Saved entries
[Start of Attachment]

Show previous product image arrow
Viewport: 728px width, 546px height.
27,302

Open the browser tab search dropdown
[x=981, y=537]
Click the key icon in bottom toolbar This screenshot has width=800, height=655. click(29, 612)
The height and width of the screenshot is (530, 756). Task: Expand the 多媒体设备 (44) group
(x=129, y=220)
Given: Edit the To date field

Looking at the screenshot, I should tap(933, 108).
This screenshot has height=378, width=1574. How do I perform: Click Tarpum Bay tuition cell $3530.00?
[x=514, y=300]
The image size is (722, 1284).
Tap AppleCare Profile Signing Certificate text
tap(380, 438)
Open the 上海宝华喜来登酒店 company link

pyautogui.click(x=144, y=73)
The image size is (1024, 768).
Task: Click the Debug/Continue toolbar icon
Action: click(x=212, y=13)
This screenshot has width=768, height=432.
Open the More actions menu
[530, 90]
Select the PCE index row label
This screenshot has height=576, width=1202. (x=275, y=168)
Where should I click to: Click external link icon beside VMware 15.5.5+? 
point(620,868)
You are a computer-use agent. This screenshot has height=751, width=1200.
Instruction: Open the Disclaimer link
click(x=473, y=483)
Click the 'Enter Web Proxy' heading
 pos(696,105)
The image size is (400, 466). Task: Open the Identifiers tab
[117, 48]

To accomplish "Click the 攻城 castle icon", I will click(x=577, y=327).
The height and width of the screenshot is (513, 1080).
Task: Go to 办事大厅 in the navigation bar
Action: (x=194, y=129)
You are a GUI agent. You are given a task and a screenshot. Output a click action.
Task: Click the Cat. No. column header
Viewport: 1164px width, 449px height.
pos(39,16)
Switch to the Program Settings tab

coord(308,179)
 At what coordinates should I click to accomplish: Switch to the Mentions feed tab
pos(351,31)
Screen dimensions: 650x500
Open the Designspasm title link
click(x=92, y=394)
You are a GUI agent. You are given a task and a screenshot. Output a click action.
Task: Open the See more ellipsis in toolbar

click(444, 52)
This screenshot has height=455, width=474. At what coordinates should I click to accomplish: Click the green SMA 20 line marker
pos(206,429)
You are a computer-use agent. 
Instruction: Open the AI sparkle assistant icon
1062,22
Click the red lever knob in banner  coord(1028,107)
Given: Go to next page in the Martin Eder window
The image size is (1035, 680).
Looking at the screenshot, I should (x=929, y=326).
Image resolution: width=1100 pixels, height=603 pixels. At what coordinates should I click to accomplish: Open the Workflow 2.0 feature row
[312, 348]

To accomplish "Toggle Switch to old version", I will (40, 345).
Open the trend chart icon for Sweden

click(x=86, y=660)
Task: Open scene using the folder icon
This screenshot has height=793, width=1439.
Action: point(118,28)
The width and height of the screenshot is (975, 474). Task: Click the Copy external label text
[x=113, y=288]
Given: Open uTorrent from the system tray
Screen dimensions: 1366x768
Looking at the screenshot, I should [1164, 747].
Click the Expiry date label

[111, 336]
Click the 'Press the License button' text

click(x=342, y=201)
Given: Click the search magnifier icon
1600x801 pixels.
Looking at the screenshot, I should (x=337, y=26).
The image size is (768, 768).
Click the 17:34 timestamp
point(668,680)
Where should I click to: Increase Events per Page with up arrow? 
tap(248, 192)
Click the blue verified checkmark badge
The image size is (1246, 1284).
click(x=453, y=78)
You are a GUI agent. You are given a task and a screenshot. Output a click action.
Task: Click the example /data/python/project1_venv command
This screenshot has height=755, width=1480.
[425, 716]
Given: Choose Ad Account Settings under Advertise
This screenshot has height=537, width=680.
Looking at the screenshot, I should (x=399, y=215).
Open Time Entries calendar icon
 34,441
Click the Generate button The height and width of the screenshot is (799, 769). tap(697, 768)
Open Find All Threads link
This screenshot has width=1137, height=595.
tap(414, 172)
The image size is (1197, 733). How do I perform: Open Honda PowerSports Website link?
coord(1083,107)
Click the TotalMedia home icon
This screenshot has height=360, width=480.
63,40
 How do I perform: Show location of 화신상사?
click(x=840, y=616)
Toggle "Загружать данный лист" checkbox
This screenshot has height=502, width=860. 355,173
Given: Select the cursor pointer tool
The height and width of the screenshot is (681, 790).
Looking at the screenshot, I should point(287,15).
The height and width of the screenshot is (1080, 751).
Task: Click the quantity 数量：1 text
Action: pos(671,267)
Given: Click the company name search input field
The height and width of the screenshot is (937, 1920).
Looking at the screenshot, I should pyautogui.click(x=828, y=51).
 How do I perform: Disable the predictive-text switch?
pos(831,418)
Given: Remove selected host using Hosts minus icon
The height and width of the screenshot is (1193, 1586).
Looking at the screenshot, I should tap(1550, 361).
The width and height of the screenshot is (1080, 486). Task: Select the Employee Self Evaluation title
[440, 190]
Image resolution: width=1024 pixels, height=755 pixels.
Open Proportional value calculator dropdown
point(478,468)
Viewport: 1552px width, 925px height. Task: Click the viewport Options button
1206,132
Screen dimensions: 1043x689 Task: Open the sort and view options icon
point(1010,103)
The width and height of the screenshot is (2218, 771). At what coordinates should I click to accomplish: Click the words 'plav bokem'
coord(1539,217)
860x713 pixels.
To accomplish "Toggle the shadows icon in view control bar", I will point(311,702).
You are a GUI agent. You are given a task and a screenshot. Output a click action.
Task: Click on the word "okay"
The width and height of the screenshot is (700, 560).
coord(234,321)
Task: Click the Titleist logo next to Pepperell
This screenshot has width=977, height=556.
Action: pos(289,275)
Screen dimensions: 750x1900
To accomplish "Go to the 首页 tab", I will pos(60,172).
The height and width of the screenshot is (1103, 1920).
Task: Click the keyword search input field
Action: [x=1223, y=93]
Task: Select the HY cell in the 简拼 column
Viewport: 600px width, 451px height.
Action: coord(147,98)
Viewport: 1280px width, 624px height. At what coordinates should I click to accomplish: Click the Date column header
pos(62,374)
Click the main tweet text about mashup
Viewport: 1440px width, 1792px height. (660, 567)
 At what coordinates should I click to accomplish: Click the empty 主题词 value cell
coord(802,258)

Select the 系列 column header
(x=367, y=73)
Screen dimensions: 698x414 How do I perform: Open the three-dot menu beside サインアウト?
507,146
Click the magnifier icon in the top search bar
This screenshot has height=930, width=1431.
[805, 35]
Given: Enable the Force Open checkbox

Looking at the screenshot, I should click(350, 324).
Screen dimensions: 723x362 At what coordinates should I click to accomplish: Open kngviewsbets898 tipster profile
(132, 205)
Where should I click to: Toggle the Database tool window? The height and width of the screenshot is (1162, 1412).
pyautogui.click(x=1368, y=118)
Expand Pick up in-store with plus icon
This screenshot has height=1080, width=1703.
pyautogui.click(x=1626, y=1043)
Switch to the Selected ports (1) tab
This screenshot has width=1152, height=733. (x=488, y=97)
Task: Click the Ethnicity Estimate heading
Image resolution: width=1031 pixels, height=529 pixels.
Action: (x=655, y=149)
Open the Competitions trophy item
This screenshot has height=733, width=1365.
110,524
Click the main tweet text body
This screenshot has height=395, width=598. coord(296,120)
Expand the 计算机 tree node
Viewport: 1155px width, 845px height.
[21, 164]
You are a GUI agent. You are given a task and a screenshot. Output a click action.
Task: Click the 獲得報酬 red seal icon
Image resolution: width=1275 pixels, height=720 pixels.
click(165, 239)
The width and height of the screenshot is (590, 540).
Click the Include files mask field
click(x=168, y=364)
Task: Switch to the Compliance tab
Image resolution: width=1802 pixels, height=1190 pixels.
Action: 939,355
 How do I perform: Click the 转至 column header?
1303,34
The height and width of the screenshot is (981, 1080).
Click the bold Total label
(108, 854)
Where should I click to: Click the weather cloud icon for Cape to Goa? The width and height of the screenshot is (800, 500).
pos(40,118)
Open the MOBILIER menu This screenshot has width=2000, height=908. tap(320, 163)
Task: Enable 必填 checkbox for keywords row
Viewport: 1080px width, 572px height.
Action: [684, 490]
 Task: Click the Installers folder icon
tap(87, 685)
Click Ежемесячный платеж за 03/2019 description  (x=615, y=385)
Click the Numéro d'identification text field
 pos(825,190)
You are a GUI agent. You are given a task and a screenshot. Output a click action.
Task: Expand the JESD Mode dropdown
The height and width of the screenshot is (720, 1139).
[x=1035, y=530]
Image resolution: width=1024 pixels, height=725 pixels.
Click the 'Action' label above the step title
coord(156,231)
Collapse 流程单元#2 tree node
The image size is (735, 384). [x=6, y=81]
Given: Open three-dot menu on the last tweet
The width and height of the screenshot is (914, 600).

[End of Attachment]

Look over the records above and filter for each line with the word "using".

Exercise result →
Task: Open scene using the folder icon
Given: Remove selected host using Hosts minus icon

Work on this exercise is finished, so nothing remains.